**Problem**
Restate word for word the lines in the listing below, starting at the line containing "Dos operarios fallecidos" and ending at the line containing "[Gremiales del sur en Facebook] (813, 104)", both included; leave out the rest.
....
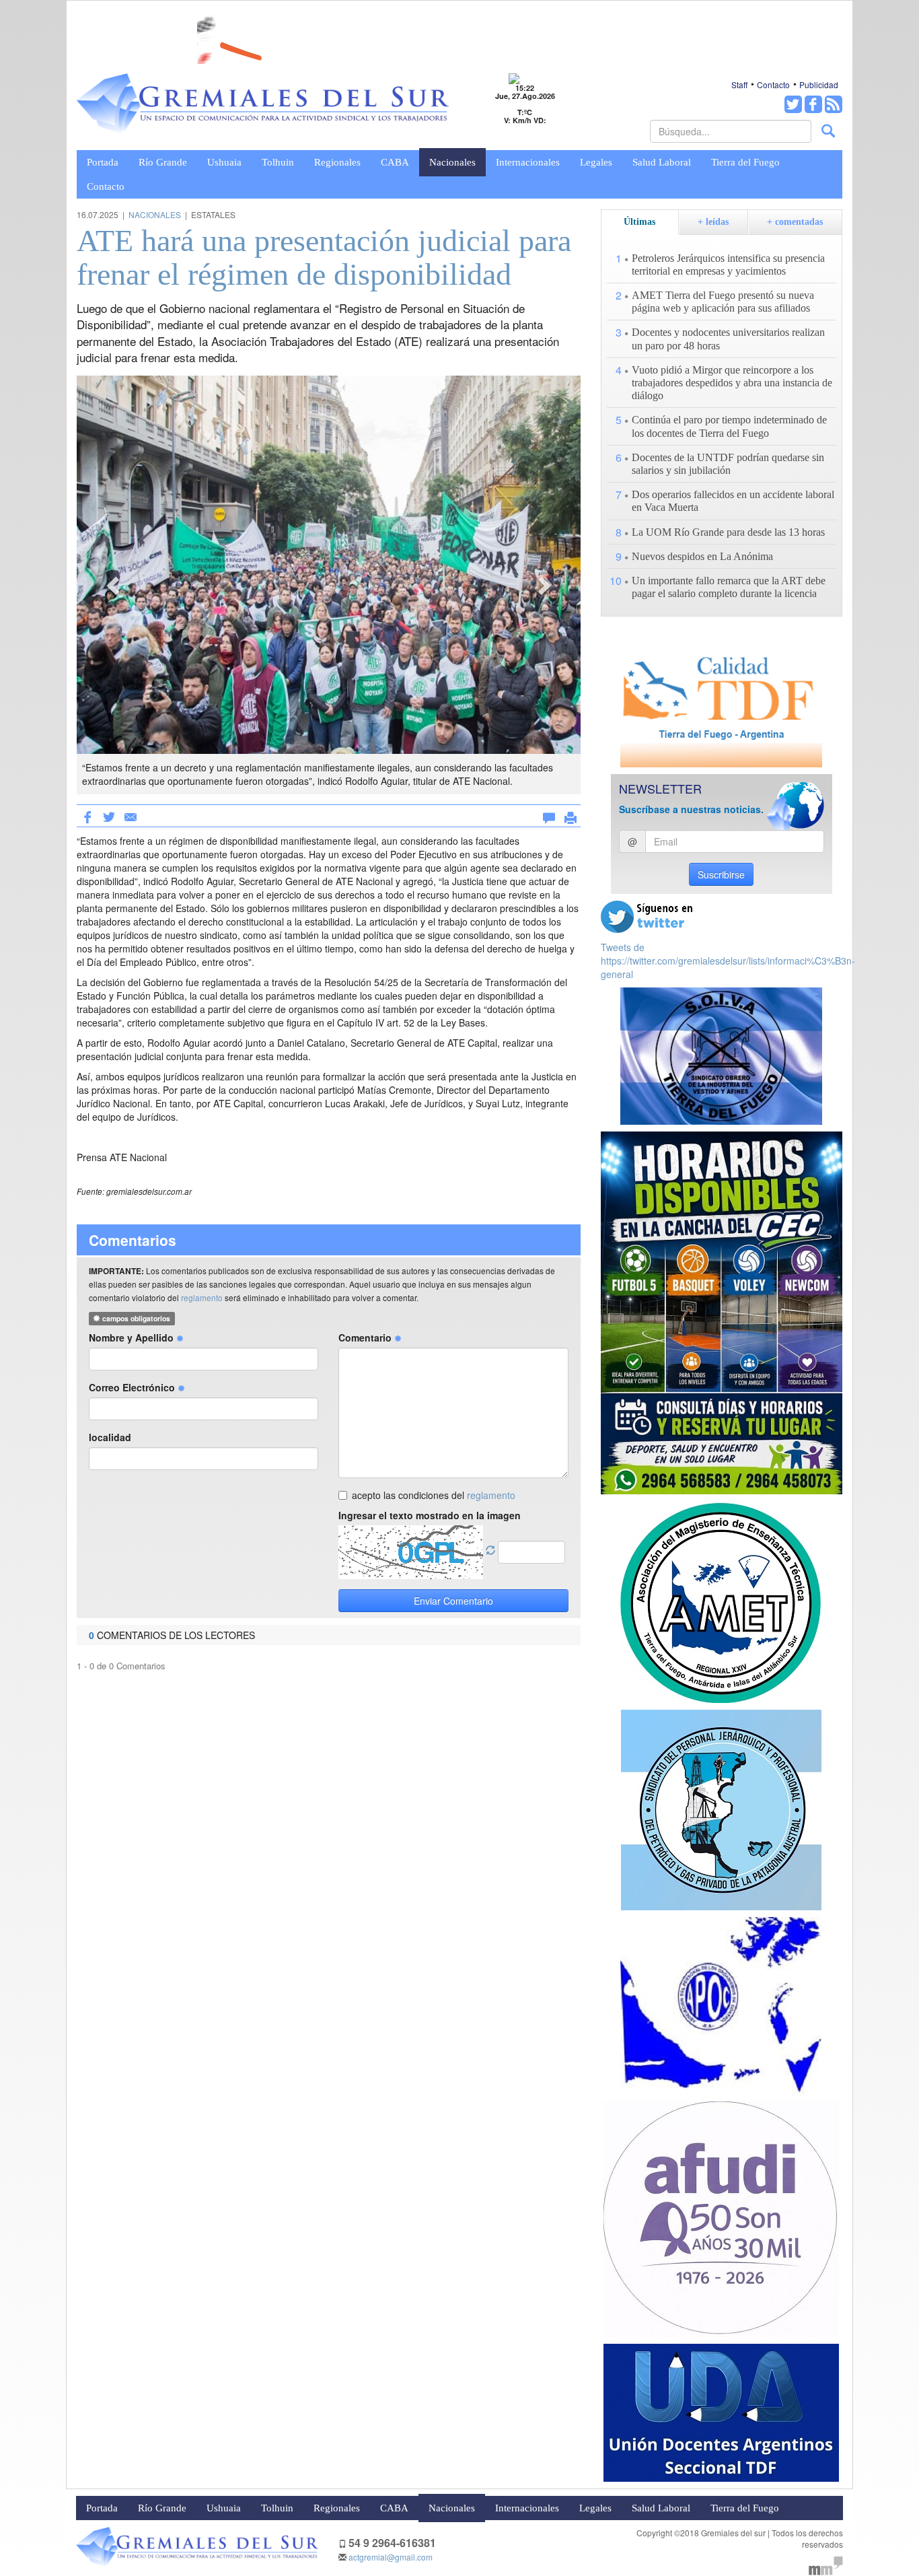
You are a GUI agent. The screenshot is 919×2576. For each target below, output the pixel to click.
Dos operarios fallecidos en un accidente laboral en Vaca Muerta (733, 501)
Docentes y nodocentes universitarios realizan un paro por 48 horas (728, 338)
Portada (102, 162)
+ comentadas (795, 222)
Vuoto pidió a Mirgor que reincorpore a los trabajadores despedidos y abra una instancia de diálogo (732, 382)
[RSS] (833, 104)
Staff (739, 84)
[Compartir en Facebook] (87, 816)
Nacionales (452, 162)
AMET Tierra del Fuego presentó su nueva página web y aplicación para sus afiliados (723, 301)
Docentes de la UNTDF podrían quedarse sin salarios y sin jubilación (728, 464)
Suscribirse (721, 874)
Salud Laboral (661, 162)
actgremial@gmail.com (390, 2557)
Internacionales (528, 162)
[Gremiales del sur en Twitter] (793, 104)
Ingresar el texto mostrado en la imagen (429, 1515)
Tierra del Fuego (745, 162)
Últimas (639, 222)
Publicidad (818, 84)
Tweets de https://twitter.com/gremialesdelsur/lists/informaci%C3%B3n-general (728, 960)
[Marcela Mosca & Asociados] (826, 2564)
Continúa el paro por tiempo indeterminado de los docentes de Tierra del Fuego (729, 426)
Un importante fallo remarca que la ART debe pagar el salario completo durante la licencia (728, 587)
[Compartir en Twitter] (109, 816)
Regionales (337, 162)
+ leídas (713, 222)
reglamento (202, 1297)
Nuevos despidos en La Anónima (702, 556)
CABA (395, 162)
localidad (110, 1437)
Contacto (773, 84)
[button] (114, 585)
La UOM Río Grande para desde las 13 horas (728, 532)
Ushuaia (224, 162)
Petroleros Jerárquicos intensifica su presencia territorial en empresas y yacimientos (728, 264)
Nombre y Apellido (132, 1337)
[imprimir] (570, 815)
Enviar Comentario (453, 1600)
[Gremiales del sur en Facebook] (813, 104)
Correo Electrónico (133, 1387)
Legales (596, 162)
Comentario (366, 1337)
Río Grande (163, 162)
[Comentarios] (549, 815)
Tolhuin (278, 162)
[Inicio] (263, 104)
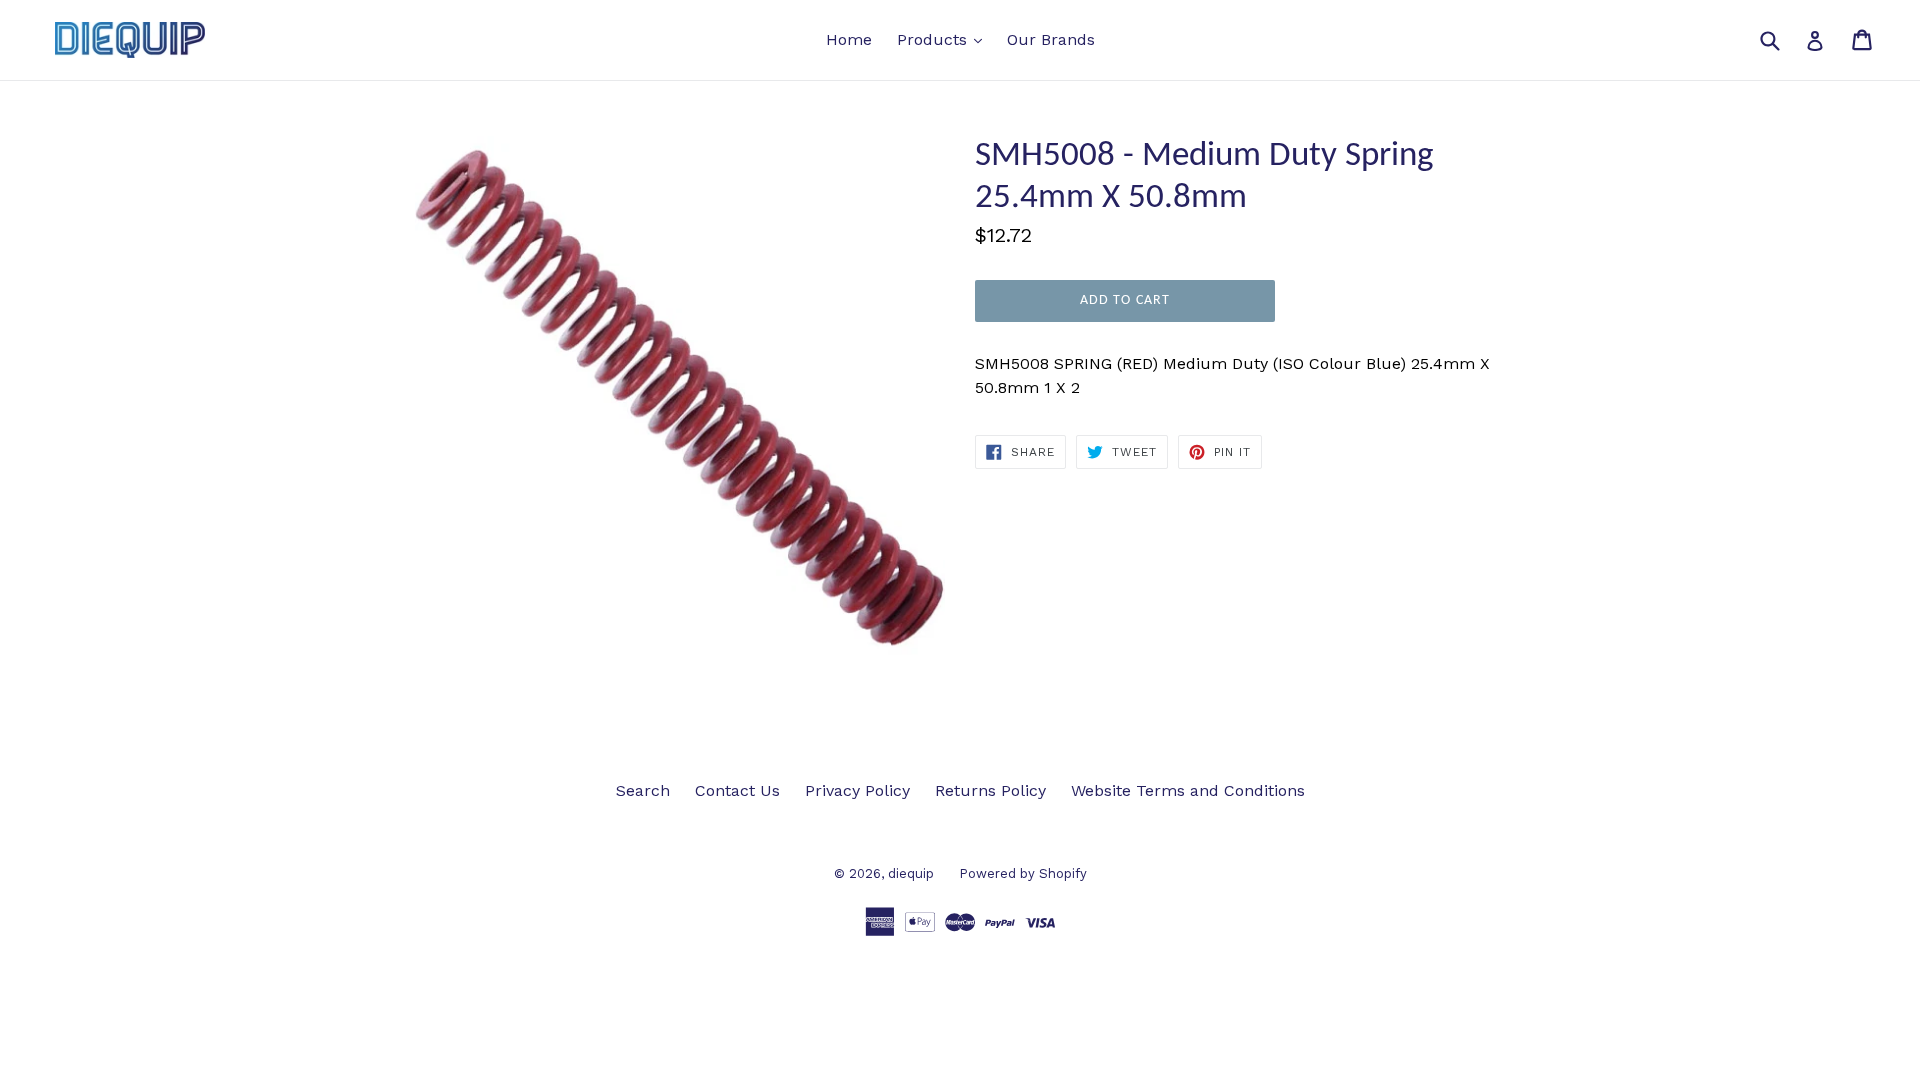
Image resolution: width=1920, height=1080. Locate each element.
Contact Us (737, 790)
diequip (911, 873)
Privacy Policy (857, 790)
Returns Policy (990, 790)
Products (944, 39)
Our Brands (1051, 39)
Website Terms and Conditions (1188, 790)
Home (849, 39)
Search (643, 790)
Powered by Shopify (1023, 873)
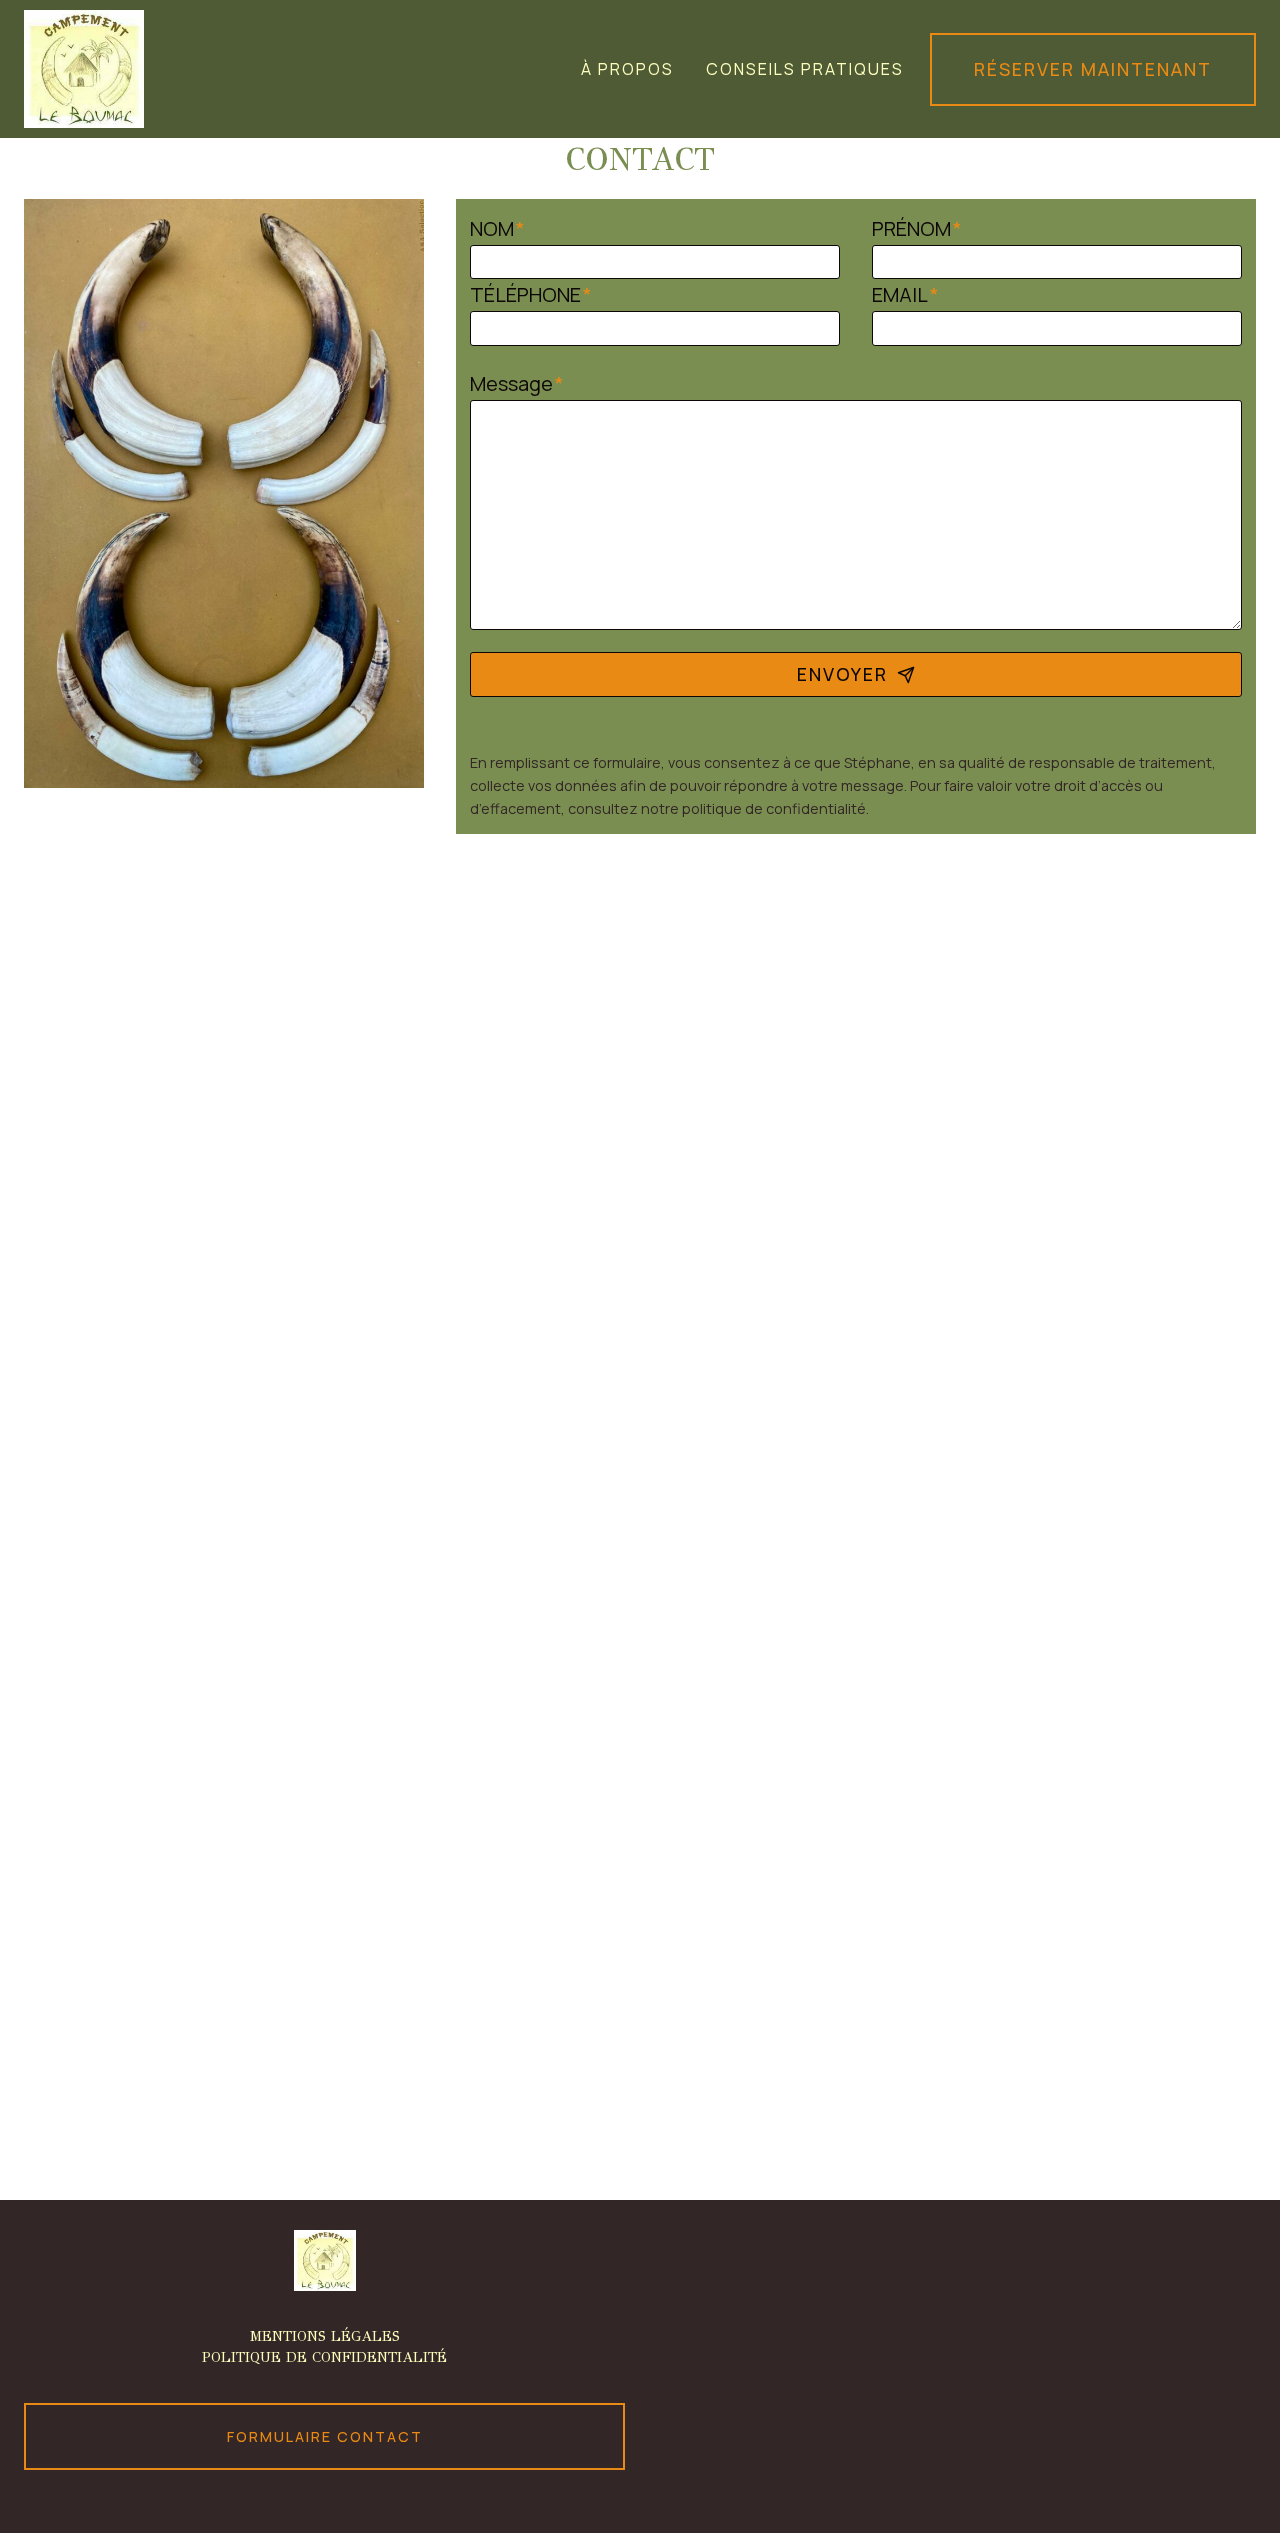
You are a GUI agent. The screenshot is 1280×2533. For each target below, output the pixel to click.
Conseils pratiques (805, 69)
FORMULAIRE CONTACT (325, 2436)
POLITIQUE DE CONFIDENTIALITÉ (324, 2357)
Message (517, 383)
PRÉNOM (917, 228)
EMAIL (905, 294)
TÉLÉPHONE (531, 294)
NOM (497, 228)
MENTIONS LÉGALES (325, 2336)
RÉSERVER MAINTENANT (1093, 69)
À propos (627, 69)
....
**Written reply**
Dos operarios fallecidos en un accidente laboral en Vaca Muerta (733, 501)
Docentes y nodocentes universitarios realizan un paro por 48 horas (728, 338)
Portada (102, 162)
+ comentadas (795, 222)
Vuoto pidió a Mirgor que reincorpore a los trabajadores despedidos y abra una instancia de diálogo (732, 382)
[RSS] (833, 104)
Staff (739, 84)
[Compartir en Facebook] (87, 816)
Nacionales (452, 162)
AMET Tierra del Fuego presentó su nueva página web y aplicación para sus afiliados (723, 301)
Docentes de la UNTDF podrían quedarse sin salarios y sin jubilación (728, 464)
Suscribirse (721, 874)
Salud Laboral (661, 162)
actgremial@gmail.com (390, 2557)
Internacionales (528, 162)
[Gremiales del sur en Twitter] (793, 104)
Ingresar el texto mostrado en la imagen (429, 1515)
Tierra del Fuego (745, 162)
Últimas (639, 222)
Publicidad (818, 84)
Tweets de https://twitter.com/gremialesdelsur/lists/informaci%C3%B3n-general (728, 960)
[Marcela Mosca & Asociados] (826, 2564)
Continúa el paro por tiempo indeterminado de los docentes de Tierra del Fuego (729, 426)
Un importante fallo remarca que la ART debe pagar el salario completo durante la licencia (728, 587)
[Compartir en Twitter] (109, 816)
Regionales (337, 162)
+ leídas (713, 222)
reglamento (202, 1297)
Nuevos despidos en La Anónima (702, 556)
CABA (395, 162)
localidad (110, 1437)
Contacto (773, 84)
[button] (114, 585)
La UOM Río Grande para desde las 13 horas (728, 532)
Ushuaia (224, 162)
Petroleros Jerárquicos intensifica su presencia territorial en empresas y yacimientos (728, 264)
Nombre y Apellido (132, 1337)
[imprimir] (570, 815)
Enviar Comentario (453, 1600)
[Gremiales del sur en Facebook] (813, 104)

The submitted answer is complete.